3. We have heard Mr. Krishnan Venugopal and Mr. Dhruv Mehta, learned
senior counsels as well as Mr. T. Harish Kumar learned counsel for the
appellants and Mr. Vijay Hansaria, learned senior counsel appearing for
respondent No. 1.
4. Testator Late Janaki Amma had initially executed a Will dated
28.12.1981 bequeathing house property bearing No. 8, Malony Road, T. Nagar,
Madras-17 in favour of the first respondent Kamala Menon Cochran and her
grand-daughter Geetha (daughter of her predeceased daughter Leela). The
said Will, inter alia, contained a recital that the testator had 4 sons.
In the Will dated 28.12.1981 the testator had acknowledged that her sons
are all well settled in life and had properties purchased in their names
during the life time of their father. The testator had further stated that
she had suffered extreme bereavement on the death of her daughter Leela
which occurred on 02.02.1975 and therefore out of the deep attachment for
her grand-daughter, Geetha, and also as her second daughter K.P. Kamala
Menon i.e. respondent No. 1 aged 46 years who is a Principal in a College
and a spinster she is bequeathing the house property in favour of her grand-
daughter and her daughter to the exclusion of her sons. The said Will
dated 28.12.1981 was superseded/revoked by a subsequent Will dated
11.1.1982 which contained similar recitals as in the first Will dated
28.12.1981 except for the fact that instead of 4 sons the testator
mentioned that she had 5 living sons. After the death of Janaki Amma which
occurred on 27.04.1991 the respondent No. 1 had instituted a probate
proceedings which was later converted into a suit, as the Will was disputed
by the sons of the deceased.
5. The appellants who were the defendants in the suit and respondents
before the High Court had contested the legal validity of the Will dated
11.1.1982 by asserting that the same was not a valid instrument of
conveyance executed on the free volition of the testator; rather it was
dictated at the instance of the first respondent-daughter who had exercised
undue influence and coercion on the testator. To substantiate the
contentions advanced, the contesting defendants had led evidence to show
that the Will was executed in circumstances which give rise to serious
doubts, with regard to its voluntary execution by the testator.

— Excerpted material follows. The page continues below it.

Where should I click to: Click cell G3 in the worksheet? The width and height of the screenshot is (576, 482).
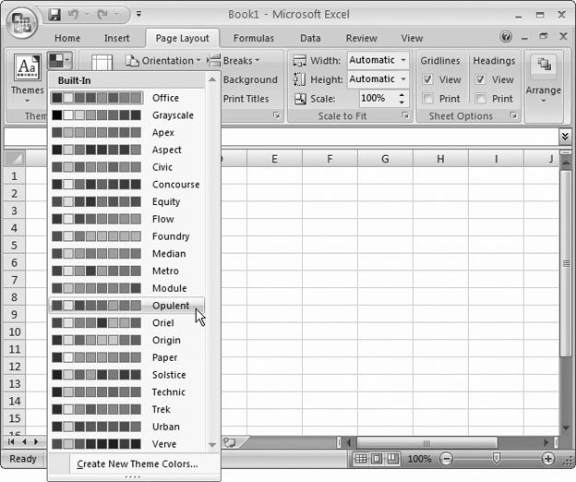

6. The learned Trial Court on a consideration of the cases of the
parties and the evidence and materials adduced took note of the following
circumstances surrounding the execution of the Will :
(i) No specific reason was disclosed as to why the sons i.e. the present
appellants had been excluded from the Will;
(ii) At the time of execution of the Will the respondent No. 1 had come
down from Tirupathi where she was working as a college teacher/Principal to
Madras and was staying with the mother i.e. the testator;
(iii) Only a fortnight earlier to the execution of the Will i.e. on
10.12.1981 the testator had written a letter (Ex. P8) to one of her sons
Thangamani (Predecessor-in-interest of appellants in C.A. No. 9282 of 2010)
expressing her intention to partition the house property, which was the
subject matter of Will, equally among all the children;
(iv) Non-production of the original copy of the Will;
(v) The discrepancy in the evidence of the witnesses of the plaintiff
with regard to the place of execution of the Will; and
(vi) The prominent part played by the plaintiff (respondent No. 1 herein)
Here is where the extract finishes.